I very stubbornly teach Emerson's "Self-Reliance" to my freshmen, despite their plaintive cries about its length and archaic language, because "Self-Reliance" contains many important ideas and is such an influential work of American literature, though how influential I didn't yet realize.
For I was recently surprised from left field this last time I taught Emerson, when a student asked how similar Emerson's ideas are to Nietzsche's in "Thus Spake Zarathustra." I had to very sheepishly confess that I had not read this very standard work of Western philosophy.
That was quickly rectified.
I'm about a third the way through "Thus Spake Zarathustra," and already I can pick out very telling similarities between Emerson and Nietzsche.
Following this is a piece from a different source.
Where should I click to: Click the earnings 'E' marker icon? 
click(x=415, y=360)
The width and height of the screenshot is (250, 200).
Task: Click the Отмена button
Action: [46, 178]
For example, both lambast those "for whom virtues are penances;" both seek men ("ubermenche") that can can rise above the every-day, mundane, and trivial; both are individualists; both were quite sexist; both desire not disciples of great men, but for people to become great in and of themselves.
Emerson declares that the next Shakespeare will not arise from the study of Shakespeare, and will not be called the next Shakespeare when s/he does (just as the next Michael Jordan will not be called the next Jordan); Nietzsche also has his Zarathustra at the end of Part 1 instruct his disciples to follow him no longer but to turn on him and discover the overman for themselves.
These affinities between these 2 men are not incidental; a cursory google search informs me that "All students of Nietzsche know of his profound admiration for Emerson’s writing," that "Emerson's trans-Atlantic influence on the German thinker...has long been acknowledged," and that "Nietzsche praised Emerson fulsomely in his journals and letters."
The irony is that this student of mine was using Nietzsche as a way to try and get a handle on the Emerson, while Emerson in turn has helped me gain a much firmer grasp of Nietzsche.